Its been a while since I have written anything. There has always been something getting in the way until I just forgot that I loved to write. I love to write about life, politics, exercise, crafts, make believe, and of course, love.
I started this blog to motivate me to keep writing but that lasted all of two seconds before I stopped. In my defense, my computer crashed and being financially challenged didn't really allow for my computer to get fixed or replaced very swiftly. In-between my old computer crashing and my current moment of inspiration, life happened. Darn that thing called life, always getting in the way when you are just trying to live it…

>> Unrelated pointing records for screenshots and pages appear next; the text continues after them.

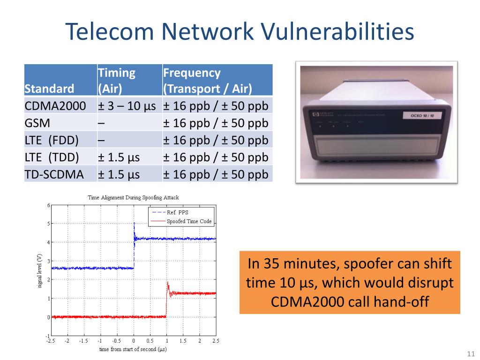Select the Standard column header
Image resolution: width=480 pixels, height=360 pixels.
(49, 89)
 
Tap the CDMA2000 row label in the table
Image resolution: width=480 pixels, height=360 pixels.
(55, 106)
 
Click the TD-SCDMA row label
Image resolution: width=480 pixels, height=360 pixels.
(54, 175)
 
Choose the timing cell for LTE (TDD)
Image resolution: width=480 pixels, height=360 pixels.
(119, 158)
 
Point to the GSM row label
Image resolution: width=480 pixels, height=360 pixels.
(37, 123)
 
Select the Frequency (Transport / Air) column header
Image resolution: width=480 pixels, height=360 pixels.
(207, 81)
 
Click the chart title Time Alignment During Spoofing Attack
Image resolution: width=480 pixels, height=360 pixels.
(133, 197)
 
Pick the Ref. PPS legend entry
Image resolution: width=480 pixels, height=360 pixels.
(178, 212)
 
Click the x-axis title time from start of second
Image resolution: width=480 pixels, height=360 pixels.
(133, 349)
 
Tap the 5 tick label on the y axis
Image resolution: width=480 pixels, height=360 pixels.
(48, 224)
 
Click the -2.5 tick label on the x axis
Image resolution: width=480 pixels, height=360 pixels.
(50, 341)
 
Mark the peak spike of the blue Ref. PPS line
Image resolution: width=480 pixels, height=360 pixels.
(134, 224)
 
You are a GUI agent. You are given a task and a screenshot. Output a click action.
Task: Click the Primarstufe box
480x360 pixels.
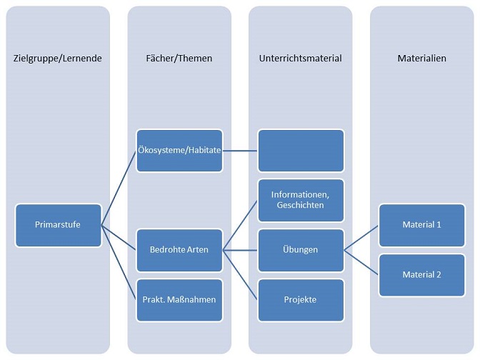[x=58, y=225]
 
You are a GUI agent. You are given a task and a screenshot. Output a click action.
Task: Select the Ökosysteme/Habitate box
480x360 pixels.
[x=179, y=150]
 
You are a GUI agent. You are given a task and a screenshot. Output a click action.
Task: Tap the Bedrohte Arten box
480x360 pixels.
[x=179, y=249]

Anyway, life is changing, like it tends to do, and I have been guided back to writing. I even started cleaning out the old cobwebs in the blog. Maybe I will start using it for some motivation again. But I kind of enjoy the idea of not worrying about what my writing looks like but rather what is says. That's the problem with today, well, one of the many. Everything has to look good. And if it doesn’t? What then? Why does it matter what a blog looks like if the content rocks? So, when cleaning up the blog and changing things around, I went from bright and busy to clean, fresh. Its time to focus on the words, on getting back to the things that matter.

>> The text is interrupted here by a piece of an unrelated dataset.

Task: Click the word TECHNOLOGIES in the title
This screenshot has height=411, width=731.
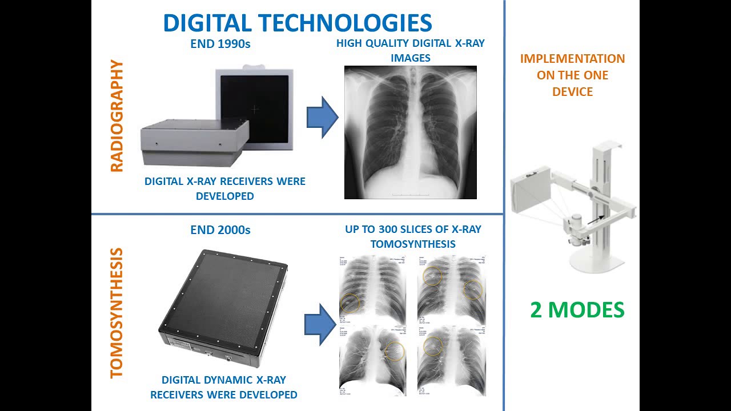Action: (346, 23)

Like me. I matter. Well, in my world, I matter. I am a mom, and often times that becomes a defining factor in a woman’s life. Something beautiful happens when you have gone through months of pregnancy, hours of exhausting labor, and painfully give birth to a bowling ball. Something sweeps over you and you switch from being an independent fashionista with a career dream, musical preferences, and good hygiene, to a mom. One word. “Mom.” Your world shifts, along with your priorities and focus. All that matters is your child(ren) is happy and healthy. If that means I choose to sleep instead of shower during my free moment then so be it. I wouldn't trade being a mom for the world. Baby snuggles, middle of the night doctor trips, Tball practices, and snotty kisses; its simply magic. However, as my kiddos get older and my experience grows, I understand that I don’t have to describe myself in one word. I don’t have to be just mom. It can be like my preschool teacher said (or, you know, my son’s teacher), I can be whatever I want to be. Sure I am about six times older than I was then and time is not on my side. But screw you time! I don’t need you to tell me I can't do something just because I”m getting older. Since when does creativity have an age limit? Oh that's right, it doesn’t!
So here I am, taking my son’s teacher’s encouragement (even though she never intended it to apply to me) and I am going to start adding adjectives to my description. Starting from scratch, with a fresh clean template. My story continues growing.